Questo post ha rapidamente fatto il giro di Facebook, trasformando il fermo di domenica pomeriggio ai giardini di Como di un 27enne migrante del Gambia, Ibrahima J., immortalato da un altro richiedente d’asilo, nell’ennesima polemica.

A scrivere il popste e adenunciare l'operato degli agenti è stata una cittadina comasca e il suo post è stato condiviso anche dalla deputata socialista Lisa Bosia Mirra, che ha parlato di “storie di violenza e ordinario razzismo”.

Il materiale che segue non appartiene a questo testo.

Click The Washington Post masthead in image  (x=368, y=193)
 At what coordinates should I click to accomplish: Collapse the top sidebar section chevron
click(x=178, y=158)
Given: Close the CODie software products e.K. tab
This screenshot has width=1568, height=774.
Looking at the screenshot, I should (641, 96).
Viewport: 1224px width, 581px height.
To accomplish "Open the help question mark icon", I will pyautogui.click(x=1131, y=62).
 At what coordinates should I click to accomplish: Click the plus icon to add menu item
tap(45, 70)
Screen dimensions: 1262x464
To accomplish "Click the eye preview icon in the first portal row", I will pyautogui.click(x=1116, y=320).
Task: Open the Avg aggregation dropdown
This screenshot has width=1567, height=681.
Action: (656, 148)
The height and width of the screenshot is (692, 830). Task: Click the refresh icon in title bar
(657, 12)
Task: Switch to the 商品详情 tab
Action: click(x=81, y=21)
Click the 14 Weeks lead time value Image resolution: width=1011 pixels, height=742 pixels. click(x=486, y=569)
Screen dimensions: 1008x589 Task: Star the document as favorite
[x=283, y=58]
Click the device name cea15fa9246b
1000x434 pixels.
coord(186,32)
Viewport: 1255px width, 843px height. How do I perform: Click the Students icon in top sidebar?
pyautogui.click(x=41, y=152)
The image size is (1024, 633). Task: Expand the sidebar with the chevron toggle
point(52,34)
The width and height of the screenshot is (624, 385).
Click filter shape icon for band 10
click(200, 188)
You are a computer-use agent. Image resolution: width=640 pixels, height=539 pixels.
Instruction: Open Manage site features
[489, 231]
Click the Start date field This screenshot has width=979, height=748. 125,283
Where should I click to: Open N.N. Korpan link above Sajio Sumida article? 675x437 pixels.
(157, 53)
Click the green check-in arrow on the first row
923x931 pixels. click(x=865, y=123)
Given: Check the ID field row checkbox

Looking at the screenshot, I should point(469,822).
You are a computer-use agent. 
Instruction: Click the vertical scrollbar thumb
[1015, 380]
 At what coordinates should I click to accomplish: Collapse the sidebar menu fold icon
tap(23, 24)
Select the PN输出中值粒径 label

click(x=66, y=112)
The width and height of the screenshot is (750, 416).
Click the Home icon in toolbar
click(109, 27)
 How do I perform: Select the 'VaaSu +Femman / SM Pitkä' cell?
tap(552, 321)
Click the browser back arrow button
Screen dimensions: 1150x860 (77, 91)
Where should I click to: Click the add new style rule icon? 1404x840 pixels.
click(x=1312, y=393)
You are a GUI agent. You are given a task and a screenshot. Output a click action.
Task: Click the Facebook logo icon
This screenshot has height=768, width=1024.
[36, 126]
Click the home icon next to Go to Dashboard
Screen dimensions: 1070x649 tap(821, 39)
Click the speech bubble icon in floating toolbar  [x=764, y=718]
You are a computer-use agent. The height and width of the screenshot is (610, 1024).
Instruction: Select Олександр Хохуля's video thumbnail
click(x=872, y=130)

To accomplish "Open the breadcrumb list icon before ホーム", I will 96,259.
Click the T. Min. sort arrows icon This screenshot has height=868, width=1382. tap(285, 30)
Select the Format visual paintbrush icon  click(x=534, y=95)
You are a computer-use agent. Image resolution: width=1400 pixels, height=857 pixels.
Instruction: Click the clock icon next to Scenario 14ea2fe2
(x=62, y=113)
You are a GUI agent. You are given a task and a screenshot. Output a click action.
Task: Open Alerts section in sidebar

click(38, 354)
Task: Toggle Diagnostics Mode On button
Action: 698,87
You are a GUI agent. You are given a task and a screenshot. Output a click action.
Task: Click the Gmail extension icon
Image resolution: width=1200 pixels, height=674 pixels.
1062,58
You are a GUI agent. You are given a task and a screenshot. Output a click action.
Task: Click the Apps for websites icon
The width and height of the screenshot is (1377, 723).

Tuttavia, a raccontare a La Provincia di Como cos’è realmente accaduto e a difendere l’operato della Polizia è l’uomo che ha chiamato il 112 e in difesa del quale sono intervenute le volanti della Questura: Ibrahima Diallo, un 43enne immigrato senegalese a Como da circa un anno e mezzo.

“Violenza? Non c’è stata nessuna violenza - ha spiegato - Avevo appena incassato 5 euro da due turisti per alcuni braccialetti quando quel ragazzo mi ha fermato. Era evidentemente ubriaco e ha iniziato a insultarmi e a minacciarmi di morte. Così ho chiamato la Polizia”.